Пройдя по магазинам, сделав покупки для домашних, заходили к Джорджу. Хозяину небольшого ресторанчика на 4–5 столиков. Хозяин, худощавый христианин по имени Джордж, всегда в костюме, сам за стойкой, справа за кассой «мадам» необъятных размеров и Хамид. Он один во всех лицах — официант, повар, уборщик, посудомойщик. Только и слышно «яа, Хамид!..Принеси, убери, подай!» Можно было заказать «кебаб» — местный вариант шашлыка, подается с большим количеством зелени и острой приправой, или по половине жареной курицы. Впервые мы попробовали голубей, традиционное арабское блюдо».[50]
В Каире тоже были у каждой группы специалистов излюбленные заведения. И у переводчиков свое: «С ребятами из референтуры ходили на шашлык в таверну, находившуюся недалеко от офиса. Прежде чем туда идти, звонили хозяину, просили к 18.00 сделать первые четверть килограмма шашлыка на каждого (ходило нас от 3 до 6 человек), а затем, по ходу, вторые 250 граммов.
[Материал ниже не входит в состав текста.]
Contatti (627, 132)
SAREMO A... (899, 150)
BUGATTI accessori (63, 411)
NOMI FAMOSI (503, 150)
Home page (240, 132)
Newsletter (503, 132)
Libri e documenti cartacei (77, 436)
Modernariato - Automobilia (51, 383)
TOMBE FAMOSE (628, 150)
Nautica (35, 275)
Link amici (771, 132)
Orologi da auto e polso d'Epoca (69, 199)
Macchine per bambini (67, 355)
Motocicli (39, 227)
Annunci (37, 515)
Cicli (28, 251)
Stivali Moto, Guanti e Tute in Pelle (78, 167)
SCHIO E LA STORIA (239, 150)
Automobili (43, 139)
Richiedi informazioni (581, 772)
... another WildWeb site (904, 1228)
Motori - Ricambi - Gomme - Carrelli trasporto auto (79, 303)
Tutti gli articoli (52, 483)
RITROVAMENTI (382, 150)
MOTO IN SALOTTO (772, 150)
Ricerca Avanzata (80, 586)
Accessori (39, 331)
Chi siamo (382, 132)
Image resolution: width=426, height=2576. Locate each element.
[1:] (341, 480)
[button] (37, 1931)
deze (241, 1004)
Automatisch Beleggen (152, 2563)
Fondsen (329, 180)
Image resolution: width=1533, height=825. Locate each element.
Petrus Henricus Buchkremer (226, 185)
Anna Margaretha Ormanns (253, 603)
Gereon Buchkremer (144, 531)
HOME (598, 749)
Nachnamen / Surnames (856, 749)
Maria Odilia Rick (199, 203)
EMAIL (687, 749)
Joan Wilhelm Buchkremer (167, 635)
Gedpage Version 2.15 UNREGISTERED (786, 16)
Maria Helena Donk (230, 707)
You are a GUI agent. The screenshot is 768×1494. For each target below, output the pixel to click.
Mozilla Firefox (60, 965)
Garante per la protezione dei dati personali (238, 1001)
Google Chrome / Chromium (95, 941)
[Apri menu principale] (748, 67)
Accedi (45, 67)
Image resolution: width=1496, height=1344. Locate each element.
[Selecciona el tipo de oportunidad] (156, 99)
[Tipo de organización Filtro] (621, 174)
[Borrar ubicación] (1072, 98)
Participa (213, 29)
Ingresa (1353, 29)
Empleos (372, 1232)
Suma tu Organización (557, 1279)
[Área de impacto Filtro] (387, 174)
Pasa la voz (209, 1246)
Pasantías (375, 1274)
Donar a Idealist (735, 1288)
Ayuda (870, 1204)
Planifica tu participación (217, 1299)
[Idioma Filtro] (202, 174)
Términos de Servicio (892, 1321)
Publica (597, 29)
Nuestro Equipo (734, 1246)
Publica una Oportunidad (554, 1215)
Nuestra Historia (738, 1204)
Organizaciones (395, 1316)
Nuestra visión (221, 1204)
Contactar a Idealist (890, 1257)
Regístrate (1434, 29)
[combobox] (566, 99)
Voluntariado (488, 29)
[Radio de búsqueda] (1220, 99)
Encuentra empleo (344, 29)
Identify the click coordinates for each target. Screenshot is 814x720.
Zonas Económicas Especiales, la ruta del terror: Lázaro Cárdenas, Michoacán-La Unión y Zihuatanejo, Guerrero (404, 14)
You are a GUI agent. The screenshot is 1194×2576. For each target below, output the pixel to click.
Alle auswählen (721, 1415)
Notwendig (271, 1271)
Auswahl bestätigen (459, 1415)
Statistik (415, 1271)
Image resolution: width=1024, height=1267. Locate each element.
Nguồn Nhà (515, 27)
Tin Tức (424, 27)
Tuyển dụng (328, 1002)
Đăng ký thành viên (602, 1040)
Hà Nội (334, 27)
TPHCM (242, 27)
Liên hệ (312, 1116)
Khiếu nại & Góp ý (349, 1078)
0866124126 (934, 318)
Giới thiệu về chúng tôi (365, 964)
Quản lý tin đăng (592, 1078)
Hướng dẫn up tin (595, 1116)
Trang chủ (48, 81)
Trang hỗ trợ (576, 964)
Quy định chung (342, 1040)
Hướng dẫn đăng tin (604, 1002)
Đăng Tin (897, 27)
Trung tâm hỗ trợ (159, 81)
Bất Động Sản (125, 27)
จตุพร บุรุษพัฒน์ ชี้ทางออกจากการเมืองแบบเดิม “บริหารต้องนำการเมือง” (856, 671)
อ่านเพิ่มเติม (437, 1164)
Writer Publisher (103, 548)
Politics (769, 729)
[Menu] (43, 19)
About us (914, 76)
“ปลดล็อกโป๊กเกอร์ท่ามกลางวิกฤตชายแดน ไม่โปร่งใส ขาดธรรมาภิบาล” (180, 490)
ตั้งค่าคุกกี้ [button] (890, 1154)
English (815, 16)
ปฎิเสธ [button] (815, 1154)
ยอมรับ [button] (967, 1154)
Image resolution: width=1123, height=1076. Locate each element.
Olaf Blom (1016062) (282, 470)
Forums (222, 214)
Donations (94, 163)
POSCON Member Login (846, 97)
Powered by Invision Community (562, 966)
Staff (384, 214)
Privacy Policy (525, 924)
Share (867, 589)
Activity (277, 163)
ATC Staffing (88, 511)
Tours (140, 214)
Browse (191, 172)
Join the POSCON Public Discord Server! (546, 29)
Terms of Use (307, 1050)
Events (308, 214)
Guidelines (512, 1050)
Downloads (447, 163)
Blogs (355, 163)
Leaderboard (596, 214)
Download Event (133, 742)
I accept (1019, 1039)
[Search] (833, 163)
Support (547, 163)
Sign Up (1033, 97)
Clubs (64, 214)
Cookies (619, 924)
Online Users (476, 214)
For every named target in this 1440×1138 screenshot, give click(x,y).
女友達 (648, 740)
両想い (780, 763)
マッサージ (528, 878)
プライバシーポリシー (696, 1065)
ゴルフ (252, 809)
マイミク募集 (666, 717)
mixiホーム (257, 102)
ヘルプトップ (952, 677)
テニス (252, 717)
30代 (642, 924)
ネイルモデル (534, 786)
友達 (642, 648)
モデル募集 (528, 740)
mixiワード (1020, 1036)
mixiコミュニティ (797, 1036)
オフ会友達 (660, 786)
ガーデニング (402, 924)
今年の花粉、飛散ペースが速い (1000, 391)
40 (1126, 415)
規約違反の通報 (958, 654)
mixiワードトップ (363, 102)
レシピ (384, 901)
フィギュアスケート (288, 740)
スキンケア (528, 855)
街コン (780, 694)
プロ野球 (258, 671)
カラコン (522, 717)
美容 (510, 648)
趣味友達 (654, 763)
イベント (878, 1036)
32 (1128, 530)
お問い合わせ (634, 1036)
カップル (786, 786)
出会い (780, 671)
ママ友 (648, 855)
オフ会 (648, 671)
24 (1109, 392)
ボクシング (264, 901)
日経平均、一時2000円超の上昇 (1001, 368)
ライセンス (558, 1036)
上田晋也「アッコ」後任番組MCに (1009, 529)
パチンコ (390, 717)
По дороге покупали «бренди» местного производства, но неплохого качества. Шашлыки были отменными…»[51]
Правда, был случай, когда военная смекалка обернулась серьезными убытками для владельца ресторана, расположенного в месте, хорошо знакомом нынешним российским туристам, побывавшим в Каире, — у знаменитого Сфинкса.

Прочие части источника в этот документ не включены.